**Challenge:** Rewrite the entries below, replacing every occurrence of "Instruction" with "Command" and leaving all other text unchanged.

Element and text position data
# # # # # # #
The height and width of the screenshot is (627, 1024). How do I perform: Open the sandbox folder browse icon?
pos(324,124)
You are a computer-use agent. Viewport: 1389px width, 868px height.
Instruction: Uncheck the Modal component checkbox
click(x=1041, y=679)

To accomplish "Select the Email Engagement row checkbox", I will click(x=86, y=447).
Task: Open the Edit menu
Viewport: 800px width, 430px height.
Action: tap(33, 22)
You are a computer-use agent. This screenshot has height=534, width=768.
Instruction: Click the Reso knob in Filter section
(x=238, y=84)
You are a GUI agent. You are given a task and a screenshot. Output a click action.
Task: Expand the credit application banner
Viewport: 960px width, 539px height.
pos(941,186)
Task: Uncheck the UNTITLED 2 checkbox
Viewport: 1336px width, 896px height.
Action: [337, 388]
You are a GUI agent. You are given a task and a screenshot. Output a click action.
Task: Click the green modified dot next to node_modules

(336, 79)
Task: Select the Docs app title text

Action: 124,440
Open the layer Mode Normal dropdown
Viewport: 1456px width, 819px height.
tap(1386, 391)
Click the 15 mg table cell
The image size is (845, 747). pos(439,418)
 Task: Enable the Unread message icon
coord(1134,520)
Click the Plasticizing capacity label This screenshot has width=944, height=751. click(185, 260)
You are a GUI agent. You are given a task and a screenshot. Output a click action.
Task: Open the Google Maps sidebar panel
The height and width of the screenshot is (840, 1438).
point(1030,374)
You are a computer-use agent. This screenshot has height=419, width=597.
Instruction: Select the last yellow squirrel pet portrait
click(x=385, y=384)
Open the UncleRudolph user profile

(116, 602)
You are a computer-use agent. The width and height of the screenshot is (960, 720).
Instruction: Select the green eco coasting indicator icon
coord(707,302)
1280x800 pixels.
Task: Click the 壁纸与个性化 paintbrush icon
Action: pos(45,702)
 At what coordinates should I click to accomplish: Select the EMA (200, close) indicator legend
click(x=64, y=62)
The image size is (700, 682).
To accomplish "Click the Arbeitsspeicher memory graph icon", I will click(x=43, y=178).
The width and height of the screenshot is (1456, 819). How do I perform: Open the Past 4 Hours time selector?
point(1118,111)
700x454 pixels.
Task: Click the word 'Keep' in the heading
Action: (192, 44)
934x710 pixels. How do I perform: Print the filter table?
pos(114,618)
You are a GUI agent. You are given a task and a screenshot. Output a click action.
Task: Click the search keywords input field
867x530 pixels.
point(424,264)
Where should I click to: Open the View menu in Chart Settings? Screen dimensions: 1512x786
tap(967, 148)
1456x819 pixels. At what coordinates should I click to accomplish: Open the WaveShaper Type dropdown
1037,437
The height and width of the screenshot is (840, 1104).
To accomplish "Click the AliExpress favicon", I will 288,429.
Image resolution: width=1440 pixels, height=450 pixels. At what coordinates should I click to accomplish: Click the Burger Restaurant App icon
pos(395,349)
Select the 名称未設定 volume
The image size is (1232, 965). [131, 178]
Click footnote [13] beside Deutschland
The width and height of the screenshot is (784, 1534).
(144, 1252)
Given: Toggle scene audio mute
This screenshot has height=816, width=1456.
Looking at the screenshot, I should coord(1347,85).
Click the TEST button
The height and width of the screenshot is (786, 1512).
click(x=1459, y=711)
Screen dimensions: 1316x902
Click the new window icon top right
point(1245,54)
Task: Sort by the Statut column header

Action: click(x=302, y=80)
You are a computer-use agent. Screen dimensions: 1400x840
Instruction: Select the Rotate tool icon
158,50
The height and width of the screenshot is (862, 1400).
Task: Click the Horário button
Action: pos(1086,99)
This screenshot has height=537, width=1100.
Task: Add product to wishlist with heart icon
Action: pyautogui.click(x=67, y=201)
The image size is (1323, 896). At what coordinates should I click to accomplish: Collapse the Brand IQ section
# # # # # # #
**Answer for this exercise:**
The height and width of the screenshot is (627, 1024). How do I perform: Open the sandbox folder browse icon?
pos(324,124)
You are a computer-use agent. Viewport: 1389px width, 868px height.
Command: Uncheck the Modal component checkbox
click(x=1041, y=679)

To accomplish "Select the Email Engagement row checkbox", I will click(x=86, y=447).
Task: Open the Edit menu
Viewport: 800px width, 430px height.
Action: tap(33, 22)
You are a computer-use agent. This screenshot has height=534, width=768.
Command: Click the Reso knob in Filter section
(x=238, y=84)
You are a GUI agent. You are given a task and a screenshot. Output a click action.
Task: Expand the credit application banner
Viewport: 960px width, 539px height.
pos(941,186)
Task: Uncheck the UNTITLED 2 checkbox
Viewport: 1336px width, 896px height.
Action: [337, 388]
You are a GUI agent. You are given a task and a screenshot. Output a click action.
Task: Click the green modified dot next to node_modules

(336, 79)
Task: Select the Docs app title text

Action: 124,440
Open the layer Mode Normal dropdown
Viewport: 1456px width, 819px height.
tap(1386, 391)
Click the 15 mg table cell
The image size is (845, 747). pos(439,418)
 Task: Enable the Unread message icon
coord(1134,520)
Click the Plasticizing capacity label This screenshot has width=944, height=751. click(185, 260)
You are a GUI agent. You are given a task and a screenshot. Output a click action.
Task: Open the Google Maps sidebar panel
The height and width of the screenshot is (840, 1438).
point(1030,374)
You are a computer-use agent. This screenshot has height=419, width=597.
Command: Select the last yellow squirrel pet portrait
click(x=385, y=384)
Open the UncleRudolph user profile

(116, 602)
You are a computer-use agent. The width and height of the screenshot is (960, 720).
Command: Select the green eco coasting indicator icon
coord(707,302)
1280x800 pixels.
Task: Click the 壁纸与个性化 paintbrush icon
Action: pos(45,702)
 At what coordinates should I click to accomplish: Select the EMA (200, close) indicator legend
click(x=64, y=62)
The image size is (700, 682).
To accomplish "Click the Arbeitsspeicher memory graph icon", I will click(x=43, y=178).
The width and height of the screenshot is (1456, 819). How do I perform: Open the Past 4 Hours time selector?
point(1118,111)
700x454 pixels.
Task: Click the word 'Keep' in the heading
Action: (192, 44)
934x710 pixels. How do I perform: Print the filter table?
pos(114,618)
You are a GUI agent. You are given a task and a screenshot. Output a click action.
Task: Click the search keywords input field
867x530 pixels.
point(424,264)
Where should I click to: Open the View menu in Chart Settings? Screen dimensions: 1512x786
tap(967, 148)
1456x819 pixels. At what coordinates should I click to accomplish: Open the WaveShaper Type dropdown
1037,437
The height and width of the screenshot is (840, 1104).
To accomplish "Click the AliExpress favicon", I will 288,429.
Image resolution: width=1440 pixels, height=450 pixels. At what coordinates should I click to accomplish: Click the Burger Restaurant App icon
pos(395,349)
Select the 名称未設定 volume
The image size is (1232, 965). [131, 178]
Click footnote [13] beside Deutschland
The width and height of the screenshot is (784, 1534).
(144, 1252)
Given: Toggle scene audio mute
This screenshot has height=816, width=1456.
Looking at the screenshot, I should coord(1347,85).
Click the TEST button
The height and width of the screenshot is (786, 1512).
click(x=1459, y=711)
Screen dimensions: 1316x902
Click the new window icon top right
point(1245,54)
Task: Sort by the Statut column header

Action: click(x=302, y=80)
You are a computer-use agent. Screen dimensions: 1400x840
Command: Select the Rotate tool icon
158,50
The height and width of the screenshot is (862, 1400).
Task: Click the Horário button
Action: pos(1086,99)
This screenshot has height=537, width=1100.
Task: Add product to wishlist with heart icon
Action: pyautogui.click(x=67, y=201)
The image size is (1323, 896). At what coordinates should I click to accomplish: Collapse the Brand IQ section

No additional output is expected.